Ground-breaking research aimed at using short courses of anti-retroviral drugs to boost the long-term immunity of babies with HIV is due to begin within weeks at St Mary’s Hospital in Marianhill, outside Durban.  

If this world-first clinical trial works, it offers huge advantages for Africa as it will mean that the cost of anti-retroviral treatment to keep   HIV in check will be greatly reduced and there is less danger of drug toxicity.

Sixty babies will be given anti-retroviral drugs at set intervals — called structured treatment interruption — in the hope that this will permanently enhance their bodies’ ability to fight HIV.

The experiment is based on the idea that, in the early stages of HIV infection, the immune system can hold HIV in check if there is enough virus in the bloodstream (viral load) for the infection-fighting white cells (CD4 cells) to recognise and destroy it.

Later, however, the virus usually gains the upper hand by destroying these white blood cells. But in the St Mary’s experiment, the scientists aim to prevent the virus from reaching dangerous levels by re-introducing anti-retroviral drugs as soon as the babies’ viral loads rise above a certain level.

The trial is a collaboration between the Nelson R Mandela Medical School, represented by Professor Jerry Coovadia and Dr Photini Kiepiela, and Harvard Medical School, represented by Dr Bruce Walker and Dr Philip Goulder  

“Our research has shown that structured treatment interruption for adults newly infected with HIV can prevent the worst effects of the disease by boosting their immune responses so that they can live for long periods without the drugs,” said Dr Walker during a recent visit to South Africa.  

However, the results in adults are still inconclusive and there is a danger of drug resistance developing.  

“Structured treatment interruption only works if the HIV infection is caught early and hit hard,” says Professor Coovadia. “The beauty about working with babies is that their immune systems are still so pristine.”  

The trial will involve three sets of babies: those infected in the womb (HIV positive at birth), those infected during birth (HIV negative at birth but HIV positive at six weeks) and those infected by breastfeeding (HIV negative at birth and at six weeks, but HIV positive at 13 weeks).

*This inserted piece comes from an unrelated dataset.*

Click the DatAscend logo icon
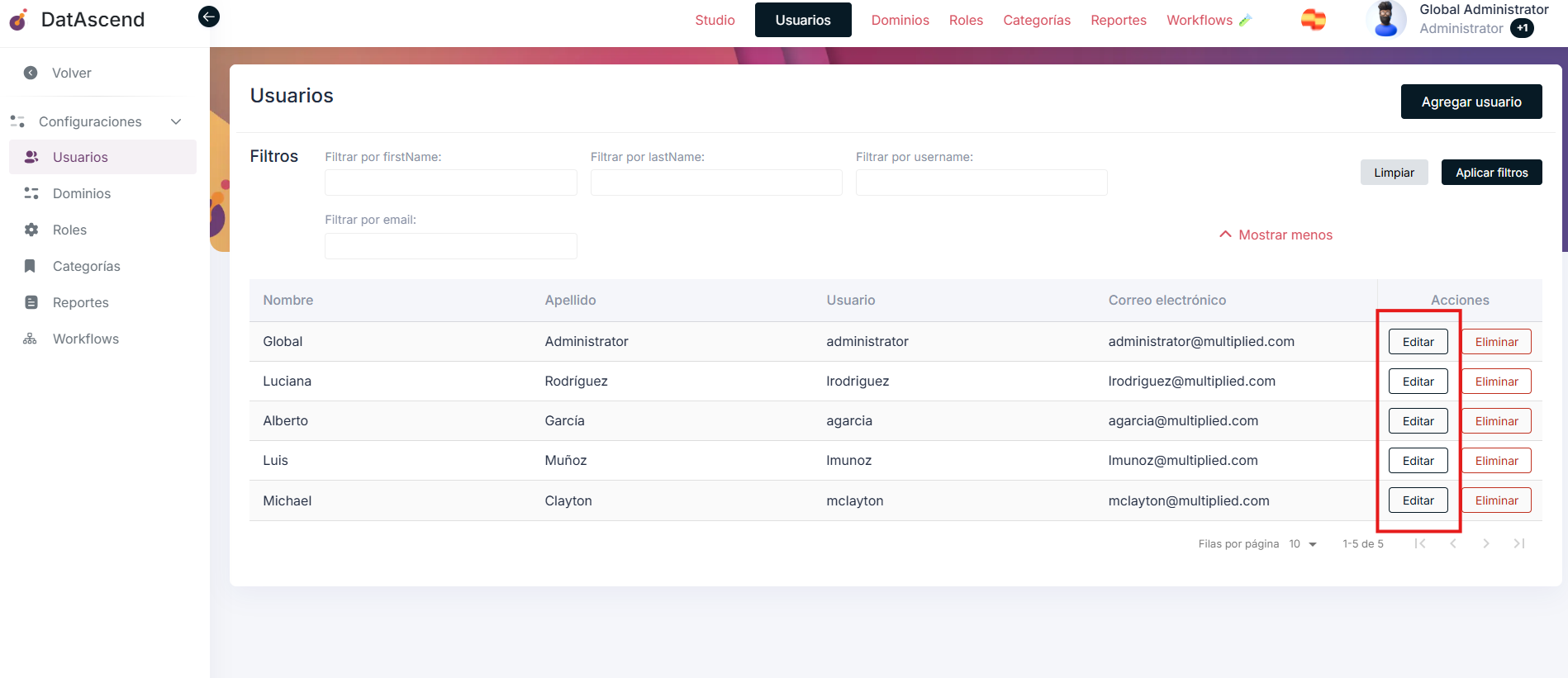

The babies will be given a drug cocktail of AZT, 3TC, Nevirapine and Nelfinavir, all of which have been used on children (but not newborns) in the US “for a long time”, says Prof Coovadia.

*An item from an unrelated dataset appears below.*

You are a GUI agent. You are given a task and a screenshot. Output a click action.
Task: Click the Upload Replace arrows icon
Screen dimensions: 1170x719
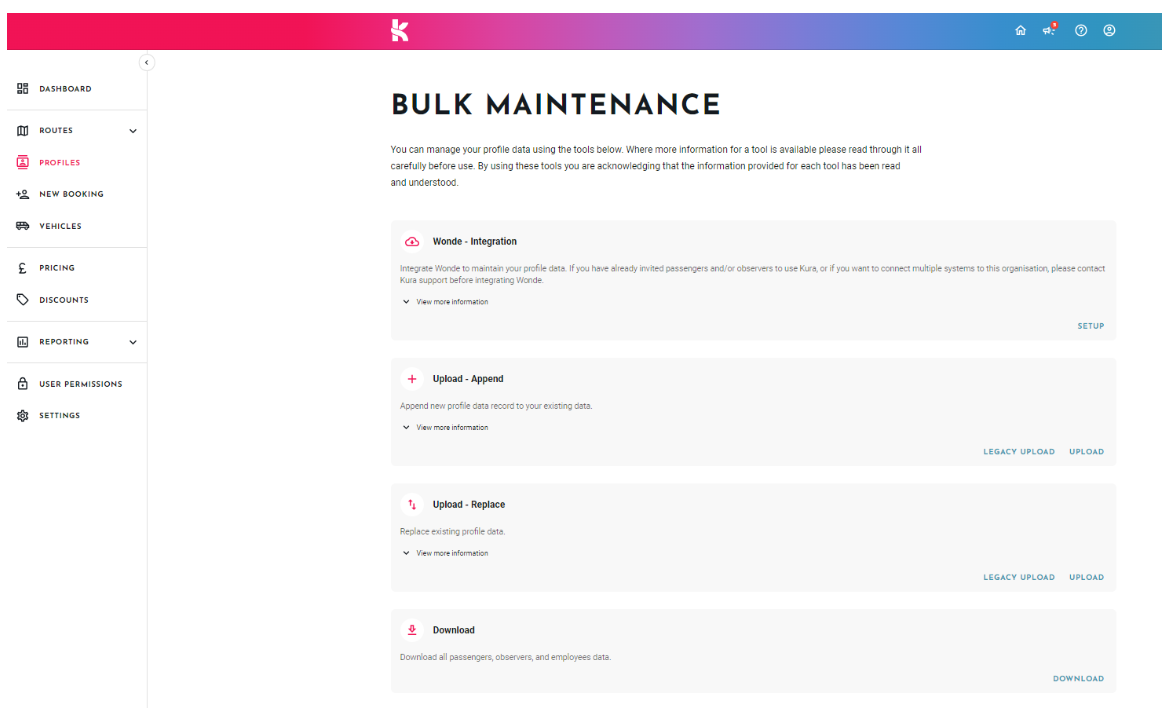412,505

Drug treatment will be interrupted once the scientists are satisfied that the babies’ viral load is undetectable (less than 400 copies of the virus per millilitre of blood) for at least two weeks before treatment is interrupted, says Dr Kiepiela.

“The babies will be monitored every fortnight and kept off the treatment until their viral loads increase to 5 000 copies whereupon treatment will be restarted,” she adds.

“The absolute cherry on the top would be for the drugs to knock out the virus altogether, but that is more a dream,” says Prof Coovadia.  

“The next best result would be that, for protracted periods after treatment, the babies are able to attain normal growth and development and are free from the usual illnesses that come with HIV infection.  

“The treatment would prolong the life span of HIV-infected children beyond the brief and troubled years that usually characterise such kids,” says Prof Coovadia. “Maybe things will change in their lifetime and we will get a vaccine or anti-retroviral drugs will become more affordable.”

Significantly, the scientists have also committed themselves to giving anti-retroviral treatment to the babies and those in their immediate families who need it for five years, even though results are expected within three years.

“The study is ethically faultless,” says Prof Coovadia. “We are not simply narrowly focusing on the glamorous scientific aspects. We are offering anti-retroviral treatment to the mothers, fathers and siblings if they need it.”

The Medicines Control Council and a Harvard ethics committee have both given the trial the go-ahead, and the scientists will begin setting up the clinic next week.

The US-based Doris Duke Charitable Foundation is contributing $2,5-million (about R27,5-million) to the study, while Bristol-Myers Squibb’s “Secure the Future” has given R7-million.

Doris Duke is also contributing $1,5-million (R16,5-million) to building a new centre at the Nelson R. Mandela Medical School to house the research, the first new building on the campus since 1950.

“Dr Walker is one of the most outstanding scientists in the US,” said Doris Duke’s Dr Elaine Gallin. “We met the group he was working with in South Africa and were very impressed, as they are doing first class HIV research. “We are thrilled to be contributing to the fight against HIV in South Africa.”

Dr Walker believes that the Harvard-Mandela collaboration “should help to reverse the brain drain” by ensuring that promising young South African   scientists have the opportunity to do “cutting edge research” in their own country.